В виду его приобретёние какой бы то ни было имущественной выгоды без нарушения чужого имущества не может быть признано мошенничеством, хотя бы по другим признакам действие виновного вполне обнималось определением ст. 1665 Улож.— Так: А.; желающий жениться на дочери Б., для побуждения его согласиться на этот брак, уговаривает В. Сообщить Б. ложные о своем звании сведения и В. за этот обман получает имущественную выгоду; или: А. посредством обмана получил его вид на жительство, из которого и извлек ту противозаконную выгоду, что проживая по нему не истрачиваясь на приобретение собственного паспорта; оба эти случаи, выказывая в деятеле неразборчивость средств обогащения, тем не менее однако не представляют собою противозаконного нарушения чужого имущества и потому не могут быть поставлены в ряду имущественных преступлений [20].

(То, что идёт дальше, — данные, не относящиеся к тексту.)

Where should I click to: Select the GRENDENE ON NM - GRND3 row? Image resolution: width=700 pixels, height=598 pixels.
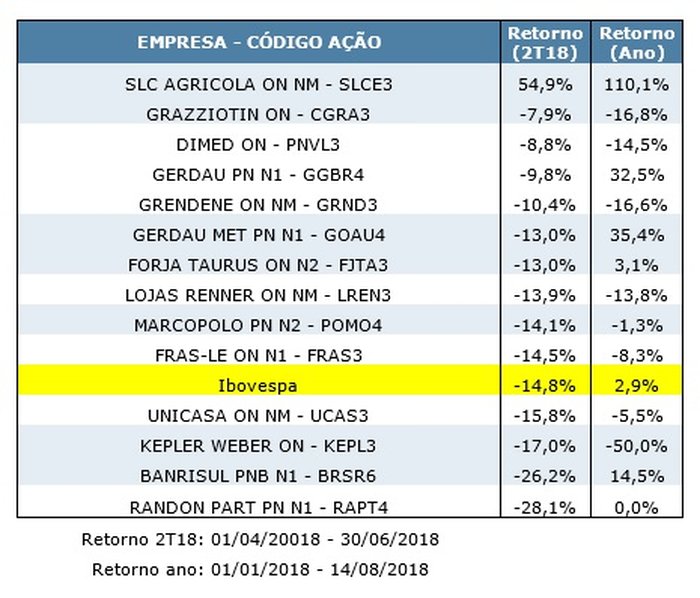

Между тем в германских законодательствах мошенничество нередко определялось как нарушение чужого права или приобретение выгоды обманом, причем иногда выгода точнее определялась признаками противозаконной, недозволенной и т.д.; но так как, законодатель не останавливался на условиях противозаконности и недозволенности, то для признания их практика б. ч. довольствовалась тем, чтоб выгода была приобретена путем обмана. Эта редакция, коренящаяся в прусском Landrecht’e, довольствовавшимся для признания за обманом характера имущественного нарушения корыстным намерением, встретила резкого критика еще в лице покойного Миттермайера, сущность замечаний которого состоит в том, что государственное правосудие не может вмешиваться в частную деятельность при отсутствии нарушения ею определенных правоотношений [21]. Тем не менее, однако, Уложения Альтенбурга (art. 245), Гессена (art. 3 91), Вюртемберга (art. 351), Брауншвейга (§ 224) и даже Любека, обыкновенно без изменений переписывающего прусское Уложение (§ 206), следуют старой редакции, ставя предметом мошенничества или нарушение права, или получение выгоды [22]. Законодательства других стран, напротив, если не требуют обоих; этих признаков совокупно, то во всяком случае признают необходимым условием мошенничества нарушение чужого имущественного права.

Существование того же взгляда в русском законодательстве признано уже юридической литературой [23] и к. р. V, 298 по делу Тимофеевой: «Понятие о противозаконном приобретении права на имущество несравненно теснее понятия о доставлении себе какой либо противозаконной выгоды», справедливо говорит сенат, отказываясь признавать последнее предметом имущественных преступлений без особого о том указания закона (напр. в ст. 1657 Улож.)